O prefeito de Chapecó, João Rodrigues (PSD), não vai mais renunciar a prefeitura no dia 21, sábado, para ser candidato a governador.
Ele cancelou o ato e disse que até o dia 4 de abril, data limite para possível renúncia se for candidato, vai aguardar as costuras que precisam ser feitas e as definições necessárias para decidir o seu futuro.
João anunciou a sua decisão num vídeo que fez circular (logo abaixo).

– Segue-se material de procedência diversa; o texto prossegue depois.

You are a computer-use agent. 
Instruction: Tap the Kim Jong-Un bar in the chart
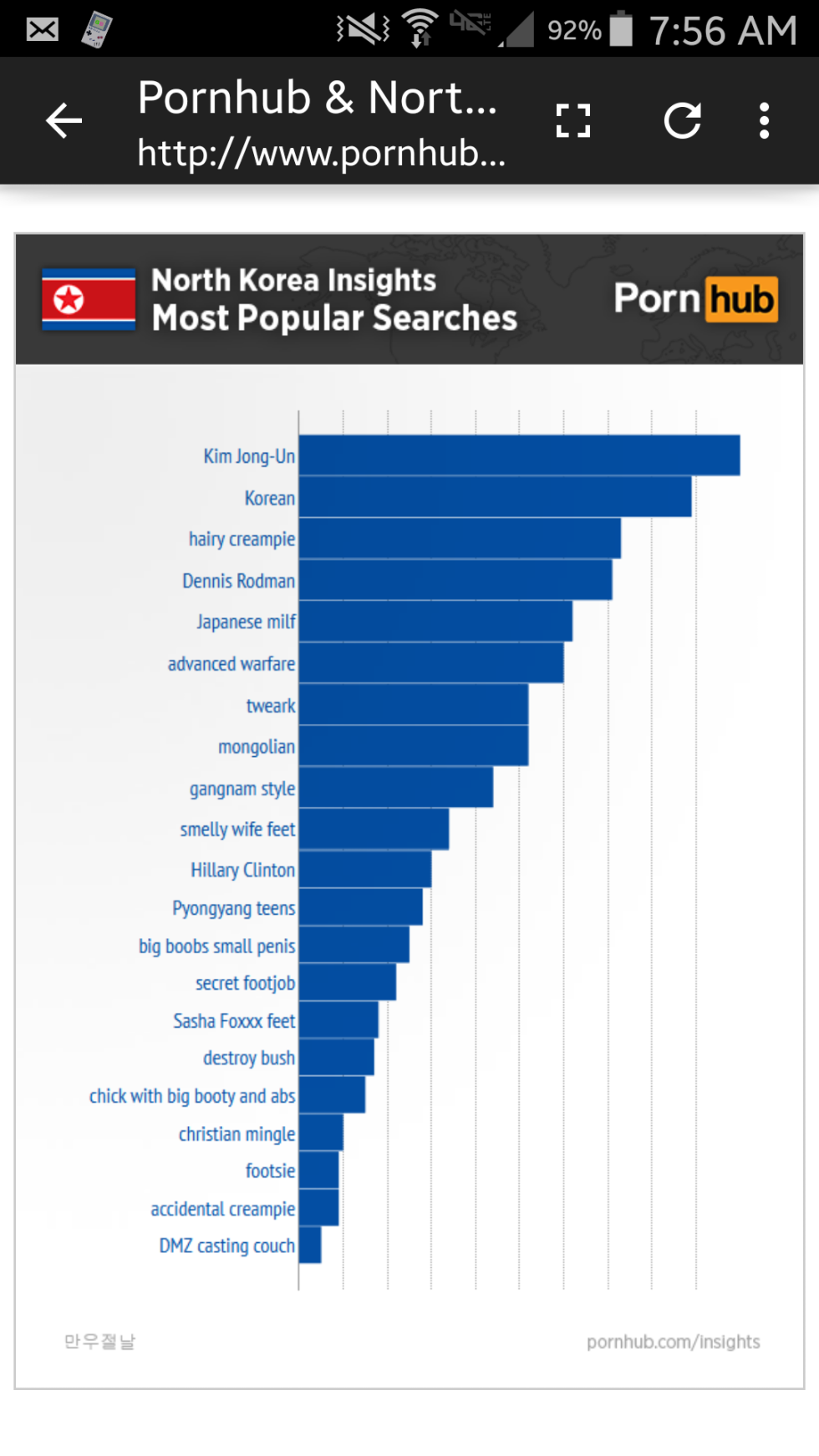[x=518, y=455]
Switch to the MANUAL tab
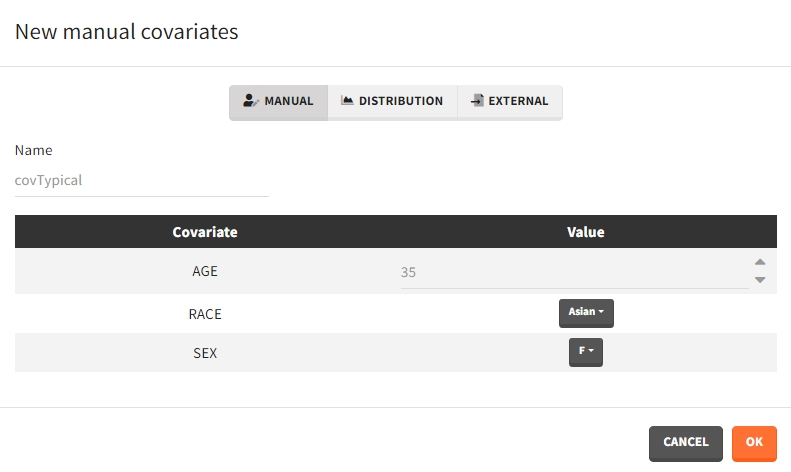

A sua renúncia à prefeitura de Chapecó estava prevista para o dia 23, mas foi antecipada para o sábado, dia 221, para permitir que fosse um grande ato, com militantes e aliados de todo o estado, além de políticos nacionais.
Mas, desde a semana passada, o PSD está em crise, depois que João condicionou a manutenção da sua candidatura à expulsão do prefeito da Capital, Topázio Neto.
A causa - o anúncio de Topazio que fica no PSD, mas apoia a candidatura à reeleição do governador Jorginho Mello (PL).
O ex-senador Jorge Bornhausen entrou no circuito e tornou a situação mais delicada ao garantir que Topázio não seria expulso e que ele lançaria outro candidato a governador pelo PSD.
De qualquer forma, João aguardava a reunião do partido para votar o pedido de expulsão de Topázio.
A reunião seria segunda-feira, foi transferida para hoje, e acabou cancelada.
Nos bastidores, uma "guerra" de narrativas e um manancial de especulações.
A partir de agora João tem três caminhos. 1 - ficar na prefeitura, e não disputar a eleição; 2 - renunciar e confirmar candidatura a governador; 3 - renunciar e sair candidato a senador ou deputado federal.
Uma quarta alternativa, mais remota, é João sair do PSD.